A blast from the past

After an electrical storm, my new MacBook Air suddenly stopped recognizing the wireless network at home. It could pick up a signal from about six neighbouring houses, but not the Airport base station a few feet away, while the old laptop had no problems. I tore my hair trying everything I could think for a few frustrating hours. No luck.

Eventually I phoned Apple Care. And after re-trying one or two other things, the guy at the end said “Restart, holding down Command-Option-P-R”. Wow. Zapping the PRAM!

Which took me right back to 1990 and my first Mac (a IIsi, since you ask). In those days, zapping the Parameter RAM was a fairly frequent dodge, used whenever the poor thing got a bit confused. But I can’t have done it for a decade or more. I’d long forgotten it was even an option. Did the trick though, so here I am again …

MacBook Air!

I’m a pretty minimal user of the mobile phone, and don’t use my iPod that much either … so it really would be an expensive self-indulgence to buy an iPhone and contract. OK, ok, let’s be honest, it’s still very tempting! But I’ve manfully managed to resist, and I’ve put some of the consequent savings together with some computing money from the Faculty to buy a MacBook Air instead. (Is there a financial fallacy buried in there somewhere? Well, let’s not examine that too closely, …) It will be genuinely useful to have a much more portable laptop.

It would be really boring to bang on here about what a great machine this seems to be, even after just a few hours close acquaintance.

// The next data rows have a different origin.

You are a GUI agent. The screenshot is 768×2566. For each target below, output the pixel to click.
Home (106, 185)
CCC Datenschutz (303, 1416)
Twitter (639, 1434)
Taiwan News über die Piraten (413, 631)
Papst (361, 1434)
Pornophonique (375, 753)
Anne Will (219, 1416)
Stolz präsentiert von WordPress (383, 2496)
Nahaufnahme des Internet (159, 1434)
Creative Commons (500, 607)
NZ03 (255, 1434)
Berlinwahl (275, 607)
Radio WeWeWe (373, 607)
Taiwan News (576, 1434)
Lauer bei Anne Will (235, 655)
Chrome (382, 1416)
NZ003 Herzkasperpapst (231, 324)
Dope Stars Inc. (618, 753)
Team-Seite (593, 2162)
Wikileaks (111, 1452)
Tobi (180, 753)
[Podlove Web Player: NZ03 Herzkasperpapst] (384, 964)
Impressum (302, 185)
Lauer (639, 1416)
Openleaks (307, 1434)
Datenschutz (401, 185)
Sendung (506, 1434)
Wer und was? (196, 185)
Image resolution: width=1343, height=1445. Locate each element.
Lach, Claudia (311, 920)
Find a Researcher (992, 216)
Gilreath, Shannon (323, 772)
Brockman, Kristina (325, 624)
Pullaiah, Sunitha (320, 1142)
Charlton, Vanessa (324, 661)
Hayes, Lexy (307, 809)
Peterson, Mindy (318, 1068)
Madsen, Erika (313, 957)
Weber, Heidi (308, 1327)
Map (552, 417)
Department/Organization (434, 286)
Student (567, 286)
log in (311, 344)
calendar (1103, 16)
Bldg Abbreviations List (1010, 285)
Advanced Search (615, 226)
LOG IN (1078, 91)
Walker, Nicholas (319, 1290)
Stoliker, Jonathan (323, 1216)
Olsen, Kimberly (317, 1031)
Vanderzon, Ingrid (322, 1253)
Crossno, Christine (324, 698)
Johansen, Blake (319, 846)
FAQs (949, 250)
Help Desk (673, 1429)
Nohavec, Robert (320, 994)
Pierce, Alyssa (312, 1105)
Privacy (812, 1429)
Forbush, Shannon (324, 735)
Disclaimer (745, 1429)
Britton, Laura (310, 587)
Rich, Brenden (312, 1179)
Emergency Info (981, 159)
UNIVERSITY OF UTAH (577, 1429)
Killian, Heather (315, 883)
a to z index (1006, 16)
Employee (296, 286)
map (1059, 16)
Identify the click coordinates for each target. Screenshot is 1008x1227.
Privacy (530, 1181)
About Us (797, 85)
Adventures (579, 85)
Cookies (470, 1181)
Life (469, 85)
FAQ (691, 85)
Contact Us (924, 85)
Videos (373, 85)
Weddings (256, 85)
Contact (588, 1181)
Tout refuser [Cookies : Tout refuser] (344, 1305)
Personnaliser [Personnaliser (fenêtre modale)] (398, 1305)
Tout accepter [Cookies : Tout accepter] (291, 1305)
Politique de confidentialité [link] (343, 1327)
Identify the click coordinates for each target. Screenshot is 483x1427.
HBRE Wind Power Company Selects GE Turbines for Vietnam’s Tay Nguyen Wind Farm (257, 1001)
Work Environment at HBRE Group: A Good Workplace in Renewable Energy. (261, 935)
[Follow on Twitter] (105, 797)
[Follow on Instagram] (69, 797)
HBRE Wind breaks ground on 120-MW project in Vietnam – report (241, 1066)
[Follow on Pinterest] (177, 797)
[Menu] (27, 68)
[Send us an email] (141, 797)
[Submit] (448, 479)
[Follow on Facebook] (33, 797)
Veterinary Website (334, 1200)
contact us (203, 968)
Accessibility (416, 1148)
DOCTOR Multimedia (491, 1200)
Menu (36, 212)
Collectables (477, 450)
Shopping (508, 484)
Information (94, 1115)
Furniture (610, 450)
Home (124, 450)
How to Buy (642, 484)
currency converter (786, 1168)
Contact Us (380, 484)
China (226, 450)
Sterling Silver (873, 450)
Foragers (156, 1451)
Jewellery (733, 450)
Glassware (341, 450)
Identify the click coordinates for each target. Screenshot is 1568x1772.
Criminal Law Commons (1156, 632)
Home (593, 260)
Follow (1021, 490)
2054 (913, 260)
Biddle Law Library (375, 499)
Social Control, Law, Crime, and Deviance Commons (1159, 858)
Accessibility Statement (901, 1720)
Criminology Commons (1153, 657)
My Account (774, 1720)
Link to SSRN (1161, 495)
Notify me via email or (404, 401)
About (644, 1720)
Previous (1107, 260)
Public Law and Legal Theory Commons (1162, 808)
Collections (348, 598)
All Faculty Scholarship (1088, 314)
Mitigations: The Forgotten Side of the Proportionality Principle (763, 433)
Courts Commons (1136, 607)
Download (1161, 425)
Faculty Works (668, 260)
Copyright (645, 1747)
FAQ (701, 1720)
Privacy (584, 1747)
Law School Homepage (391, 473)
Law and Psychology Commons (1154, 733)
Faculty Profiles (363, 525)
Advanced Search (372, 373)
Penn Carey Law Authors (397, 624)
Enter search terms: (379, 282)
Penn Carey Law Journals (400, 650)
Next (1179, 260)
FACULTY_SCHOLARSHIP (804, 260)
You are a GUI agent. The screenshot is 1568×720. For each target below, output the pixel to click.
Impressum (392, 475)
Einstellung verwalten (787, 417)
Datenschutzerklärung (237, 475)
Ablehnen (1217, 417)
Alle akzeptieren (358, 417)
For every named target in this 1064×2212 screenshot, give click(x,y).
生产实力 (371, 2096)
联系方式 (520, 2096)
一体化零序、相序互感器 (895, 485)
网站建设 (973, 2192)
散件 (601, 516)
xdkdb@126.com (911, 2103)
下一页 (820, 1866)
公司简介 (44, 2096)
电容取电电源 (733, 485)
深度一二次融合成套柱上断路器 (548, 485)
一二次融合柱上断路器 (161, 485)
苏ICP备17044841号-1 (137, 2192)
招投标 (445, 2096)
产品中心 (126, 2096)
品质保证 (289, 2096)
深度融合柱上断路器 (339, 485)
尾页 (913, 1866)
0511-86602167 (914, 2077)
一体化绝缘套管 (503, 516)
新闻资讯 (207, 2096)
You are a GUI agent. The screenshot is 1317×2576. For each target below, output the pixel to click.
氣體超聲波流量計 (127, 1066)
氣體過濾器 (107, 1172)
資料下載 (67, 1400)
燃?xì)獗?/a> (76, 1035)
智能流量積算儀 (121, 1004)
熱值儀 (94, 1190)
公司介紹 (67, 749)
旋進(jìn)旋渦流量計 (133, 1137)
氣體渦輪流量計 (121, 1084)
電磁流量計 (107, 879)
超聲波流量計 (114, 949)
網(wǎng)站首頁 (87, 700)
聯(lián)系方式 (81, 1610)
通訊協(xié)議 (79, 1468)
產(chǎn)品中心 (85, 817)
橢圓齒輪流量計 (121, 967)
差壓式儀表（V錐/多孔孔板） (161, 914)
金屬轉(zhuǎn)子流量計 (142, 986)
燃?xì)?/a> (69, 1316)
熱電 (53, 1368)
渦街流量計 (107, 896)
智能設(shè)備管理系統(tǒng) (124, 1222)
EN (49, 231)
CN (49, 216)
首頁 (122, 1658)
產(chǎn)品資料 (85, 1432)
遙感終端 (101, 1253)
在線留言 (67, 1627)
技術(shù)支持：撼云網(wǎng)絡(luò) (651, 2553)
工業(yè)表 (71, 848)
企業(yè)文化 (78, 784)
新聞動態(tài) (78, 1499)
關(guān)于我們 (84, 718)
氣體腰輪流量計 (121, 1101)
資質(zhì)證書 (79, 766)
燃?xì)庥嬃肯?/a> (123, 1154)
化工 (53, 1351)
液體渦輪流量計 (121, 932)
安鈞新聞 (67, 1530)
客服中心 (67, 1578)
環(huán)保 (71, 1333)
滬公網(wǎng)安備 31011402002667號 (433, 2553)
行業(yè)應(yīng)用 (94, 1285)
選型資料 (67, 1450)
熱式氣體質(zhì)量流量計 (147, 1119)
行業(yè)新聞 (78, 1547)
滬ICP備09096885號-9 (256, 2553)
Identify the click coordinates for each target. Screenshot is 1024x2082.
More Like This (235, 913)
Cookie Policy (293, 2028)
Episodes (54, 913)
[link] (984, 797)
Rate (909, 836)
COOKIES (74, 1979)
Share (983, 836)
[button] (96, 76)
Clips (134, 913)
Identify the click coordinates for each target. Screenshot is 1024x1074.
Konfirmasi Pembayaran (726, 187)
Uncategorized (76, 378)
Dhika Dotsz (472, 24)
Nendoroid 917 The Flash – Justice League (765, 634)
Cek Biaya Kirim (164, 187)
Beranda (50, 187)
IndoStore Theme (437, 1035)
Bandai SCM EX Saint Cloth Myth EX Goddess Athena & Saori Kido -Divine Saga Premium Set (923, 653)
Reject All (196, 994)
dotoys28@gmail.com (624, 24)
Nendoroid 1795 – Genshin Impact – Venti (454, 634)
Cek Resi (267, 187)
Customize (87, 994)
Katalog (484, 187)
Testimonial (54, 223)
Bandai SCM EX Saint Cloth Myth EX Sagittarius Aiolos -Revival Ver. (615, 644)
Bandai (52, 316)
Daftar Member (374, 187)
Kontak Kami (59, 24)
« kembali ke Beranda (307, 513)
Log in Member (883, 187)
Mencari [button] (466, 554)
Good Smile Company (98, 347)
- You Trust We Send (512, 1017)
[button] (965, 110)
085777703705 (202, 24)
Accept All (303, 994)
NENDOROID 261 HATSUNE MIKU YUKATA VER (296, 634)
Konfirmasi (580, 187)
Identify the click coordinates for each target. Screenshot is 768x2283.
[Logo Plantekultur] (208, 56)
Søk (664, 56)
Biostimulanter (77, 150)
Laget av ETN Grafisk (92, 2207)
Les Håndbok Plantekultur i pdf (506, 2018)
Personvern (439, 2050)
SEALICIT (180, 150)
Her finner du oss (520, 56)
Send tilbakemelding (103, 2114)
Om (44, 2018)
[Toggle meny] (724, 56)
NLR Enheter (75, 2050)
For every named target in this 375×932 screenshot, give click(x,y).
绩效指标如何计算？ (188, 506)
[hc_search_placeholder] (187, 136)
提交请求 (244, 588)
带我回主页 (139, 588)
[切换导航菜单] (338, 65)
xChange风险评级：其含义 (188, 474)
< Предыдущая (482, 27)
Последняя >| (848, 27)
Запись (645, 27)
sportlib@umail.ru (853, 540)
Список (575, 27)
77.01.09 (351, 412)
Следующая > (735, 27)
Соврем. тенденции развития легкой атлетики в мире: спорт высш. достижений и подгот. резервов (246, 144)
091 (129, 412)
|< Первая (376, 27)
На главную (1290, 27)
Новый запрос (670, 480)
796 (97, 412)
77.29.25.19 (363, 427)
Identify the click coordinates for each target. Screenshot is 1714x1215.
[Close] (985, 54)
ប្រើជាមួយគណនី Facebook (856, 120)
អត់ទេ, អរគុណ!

I’m perhaps not entirely convinced by the keyboard (which could be even quieter for library use???). But the screen quality is stunning. And it remains a surprise to the hand every time you lift it that something that — when opened up in use — looks so sizeable and well-built is so light. It’s pretty speedy too — indeed, it seems to compile the LaTeX file for my Gödel book about as fast as a MacBook Pro whose clock-speed is 50% more.

I think this might be the beginning of a beautiful friendship. So I’ll try not to throw it away.